» **TASK DETAILS**:
Below are records; count how many of their lines contain the string "agent", and give only that number.

» **ENTRIES SUPPLIED**:
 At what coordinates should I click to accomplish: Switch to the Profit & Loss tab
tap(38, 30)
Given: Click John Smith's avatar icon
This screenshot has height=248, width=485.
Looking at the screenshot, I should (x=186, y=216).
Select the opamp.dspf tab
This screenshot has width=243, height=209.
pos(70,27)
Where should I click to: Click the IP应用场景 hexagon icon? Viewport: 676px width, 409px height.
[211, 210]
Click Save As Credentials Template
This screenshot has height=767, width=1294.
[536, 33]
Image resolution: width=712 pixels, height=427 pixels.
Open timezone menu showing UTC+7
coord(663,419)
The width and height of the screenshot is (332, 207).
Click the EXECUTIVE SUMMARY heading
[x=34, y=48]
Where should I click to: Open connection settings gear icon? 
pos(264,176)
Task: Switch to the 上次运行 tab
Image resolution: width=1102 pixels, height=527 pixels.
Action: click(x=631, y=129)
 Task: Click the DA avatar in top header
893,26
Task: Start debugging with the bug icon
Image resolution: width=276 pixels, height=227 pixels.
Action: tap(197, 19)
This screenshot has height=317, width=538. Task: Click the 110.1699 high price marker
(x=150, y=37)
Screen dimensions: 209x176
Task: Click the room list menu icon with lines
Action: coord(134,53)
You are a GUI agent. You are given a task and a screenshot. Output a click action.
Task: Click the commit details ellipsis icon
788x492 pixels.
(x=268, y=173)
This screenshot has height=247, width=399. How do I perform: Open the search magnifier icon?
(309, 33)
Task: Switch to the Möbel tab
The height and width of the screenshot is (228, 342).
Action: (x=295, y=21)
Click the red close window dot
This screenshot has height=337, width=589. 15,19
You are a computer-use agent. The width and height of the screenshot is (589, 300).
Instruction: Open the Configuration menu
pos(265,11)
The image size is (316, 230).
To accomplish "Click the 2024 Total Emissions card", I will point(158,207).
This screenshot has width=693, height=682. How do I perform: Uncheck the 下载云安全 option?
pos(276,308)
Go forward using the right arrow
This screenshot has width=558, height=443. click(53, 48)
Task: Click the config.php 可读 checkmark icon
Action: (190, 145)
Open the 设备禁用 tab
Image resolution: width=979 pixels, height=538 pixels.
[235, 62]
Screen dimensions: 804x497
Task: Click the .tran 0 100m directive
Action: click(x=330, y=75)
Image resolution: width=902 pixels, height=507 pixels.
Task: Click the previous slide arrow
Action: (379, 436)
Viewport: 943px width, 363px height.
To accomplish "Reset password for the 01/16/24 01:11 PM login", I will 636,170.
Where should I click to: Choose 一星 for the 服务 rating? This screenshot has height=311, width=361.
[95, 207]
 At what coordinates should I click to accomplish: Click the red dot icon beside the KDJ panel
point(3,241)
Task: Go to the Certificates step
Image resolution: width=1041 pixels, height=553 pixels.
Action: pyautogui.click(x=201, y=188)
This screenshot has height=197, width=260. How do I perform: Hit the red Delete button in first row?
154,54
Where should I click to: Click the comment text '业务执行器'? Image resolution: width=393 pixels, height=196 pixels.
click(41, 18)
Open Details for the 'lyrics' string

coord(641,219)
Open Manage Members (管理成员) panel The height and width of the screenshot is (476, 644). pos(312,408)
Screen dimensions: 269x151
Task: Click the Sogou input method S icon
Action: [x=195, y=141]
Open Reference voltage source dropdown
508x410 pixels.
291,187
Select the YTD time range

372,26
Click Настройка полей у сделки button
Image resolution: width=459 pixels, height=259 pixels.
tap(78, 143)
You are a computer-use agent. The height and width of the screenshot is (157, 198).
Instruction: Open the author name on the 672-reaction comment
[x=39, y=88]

» **YOUR RESPONSE**:
3